Our past should not stop us planning for a united future



By Baroness May Blood, IEF Campaign Chair

A new year is a traditional time for a new beginning.   The media is full of features on new starts and resolutions.  Many of those resolutions will be abandoned by now, as we head into February, but it remains a good opportunity for reflection and planning on the way we move forward as a society.   And of course the start of 2016 is an especially good time to examine the prospects for Northern Ireland, opening as it does an election year for the Assembly.

Political parties should be grasping this opportunity to begin delivering real change for the better.  Change is certainly afoot in one sense, with a number of veteran politicians stepping aside for a new generation – including two new party leaders. So might we hope for a fresh approach to politics?
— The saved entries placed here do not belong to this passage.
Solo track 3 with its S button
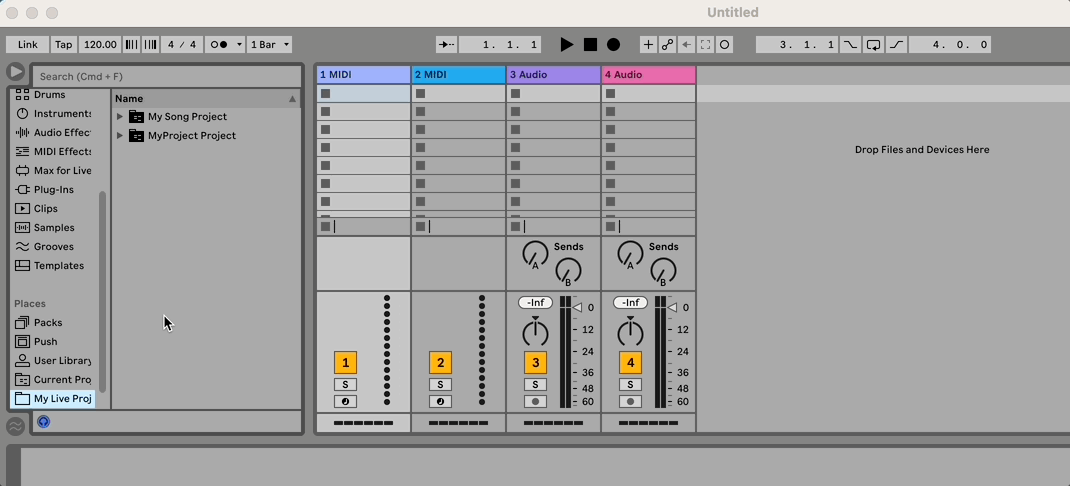1070x486 pixels. pyautogui.click(x=535, y=385)
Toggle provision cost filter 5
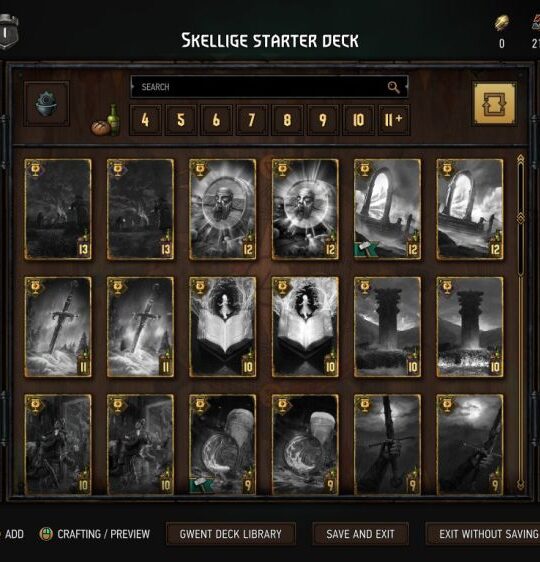The width and height of the screenshot is (540, 562). [x=181, y=120]
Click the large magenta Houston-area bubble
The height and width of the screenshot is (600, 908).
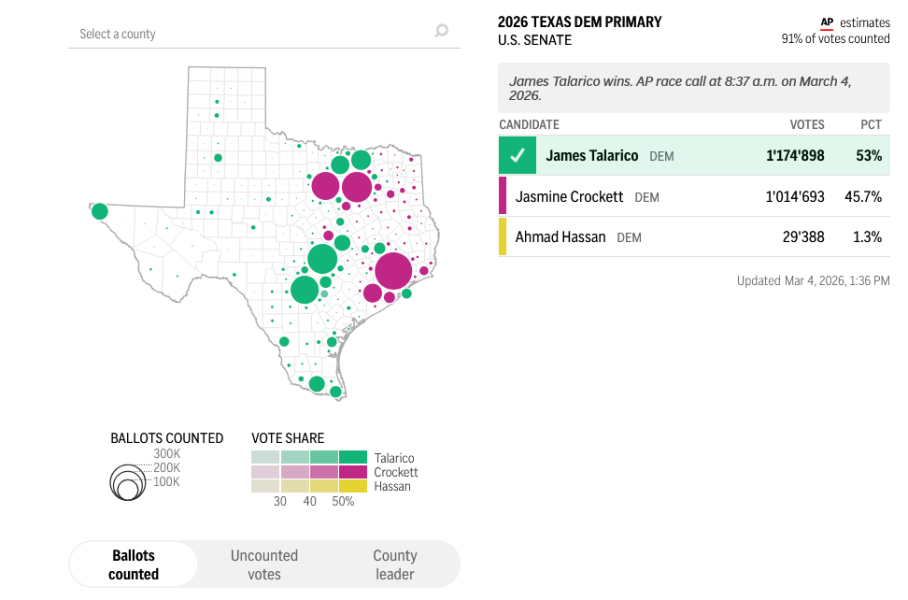(393, 271)
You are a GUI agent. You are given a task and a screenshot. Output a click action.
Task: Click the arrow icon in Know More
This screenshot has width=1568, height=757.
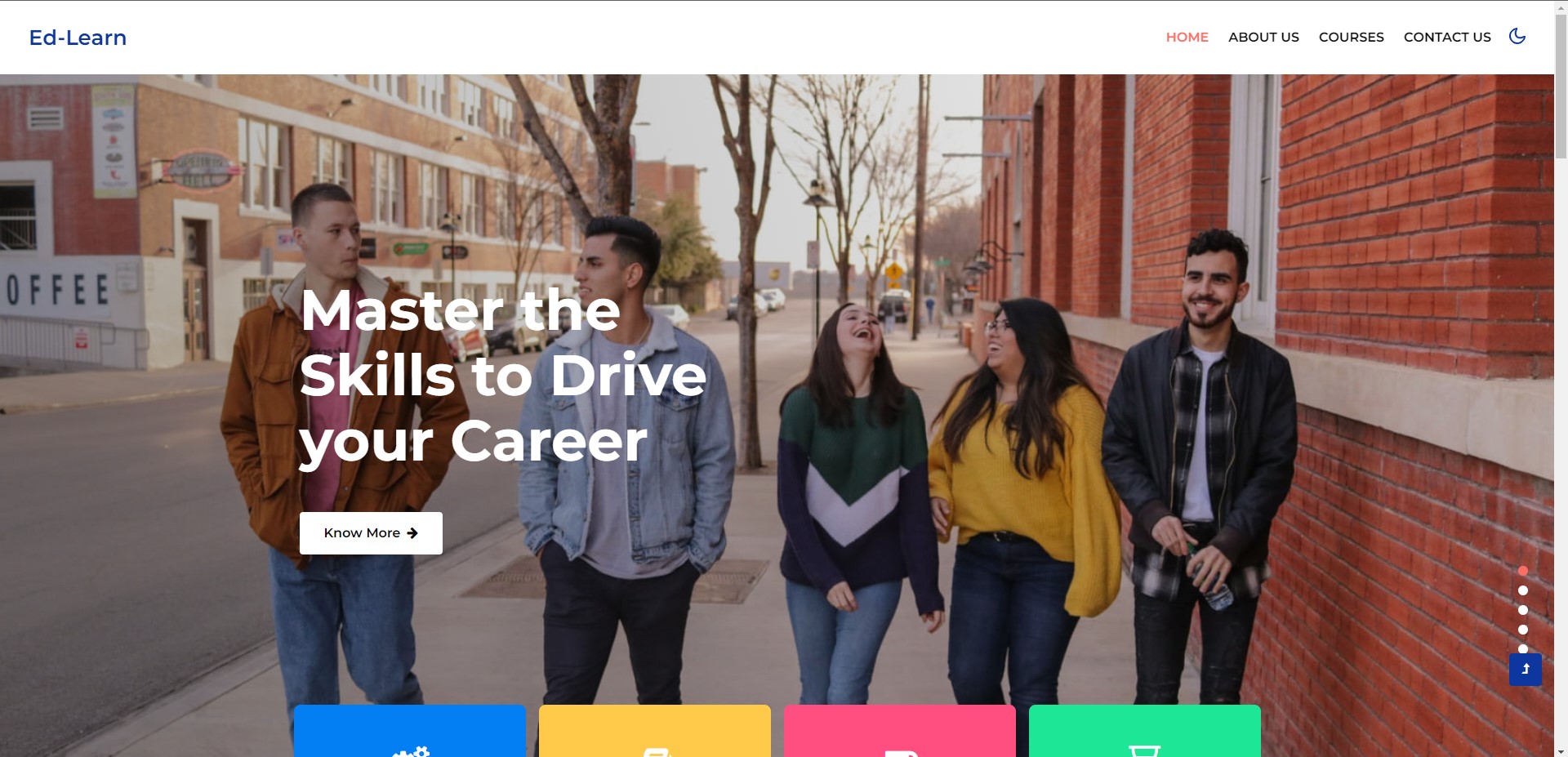point(412,533)
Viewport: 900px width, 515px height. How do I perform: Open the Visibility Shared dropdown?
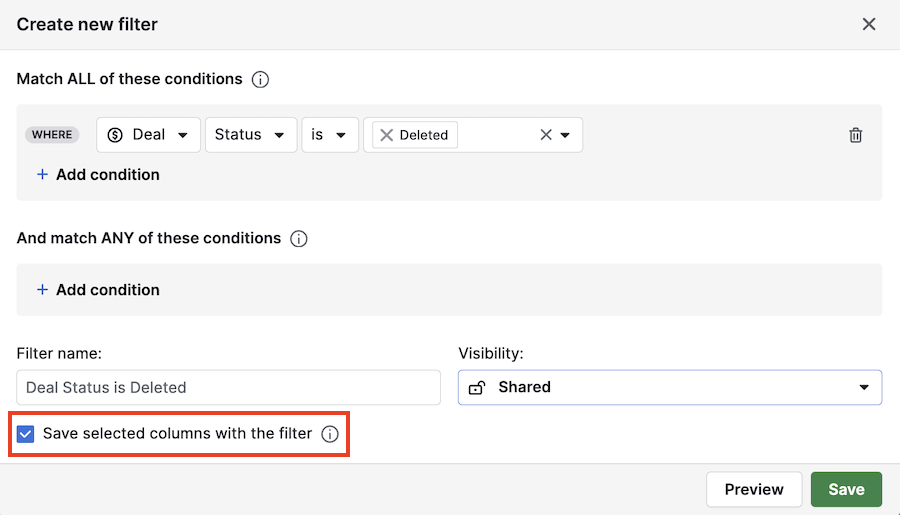669,387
An approach which might lead us into the society our citizens deserve?

We took the early steps towards a new society in 1998.  But since then it has been hard to identify any great strides forwards.  We have been told that we are moving towards a “shared future”, or a “united community”.  We are told the Stormont House Agreement has created a “fresh start”. But we need political leaders to make a resolution to increase the pace of change and deliver on their fine words.

Of course 2016 will also invite a contemplation of the past, as communities mark the centenaries of the Battle of the Somme and the Easter Rising.  Commemorations that will highlight our contested, diverse but shared history.  But there is a danger that, collectively, whilst looking backwards we lose focus on the future.

Whilst it’s right that young people learn about their history, it’s wrong to expect them to live with the politics of the past.  Recent research by the ARK project (run by Ulster and Queen’s Universities) found that when 16 year-olds were asked what words came to mind to describe Northern Ireland politics, the most common answer was “divided”.

Young people have inherited a culture of separation in housing and schools.  The past’s legacy is also evident in a residual mistrust of “the other” – displayed as often at the seat of government as on the streets of Northern Ireland.

The Integrated Education Fund engaged in a two-year project exploring the perceptions and experiences of young people relating to work, school and housing.  At a hustings event involving all main political parties as part of this project, it emerged that the majority of the audience of young voters thought the two main cultures in Northern Ireland had little respect for each other. One young woman stood up and challenged the platform party: how, she asked, could we expect anything else when leading politicians display discourtesy and sectarianism regularly at Stormont?

This year’s Assembly election offers a chance to move on from tribal politics to a campaign based on real issues. As budget pressures continue, parties need to present policies related to rectifying the structural divisions which affect the cost and delivery of public services such as education, regeneration and infrastructure. If the manifestos appearing this spring do not provide this, then our politicians will risk failing to engage the public.  Turnout for Assembly elections has declined since the heady days of 1998 – down from almost 70% to 56% in 2011.  If that figure slides lower this May then it will seriously undermine the credibility of the Assembly and Executive.  It is imperative for politicians to show voters that they are moving forward with us.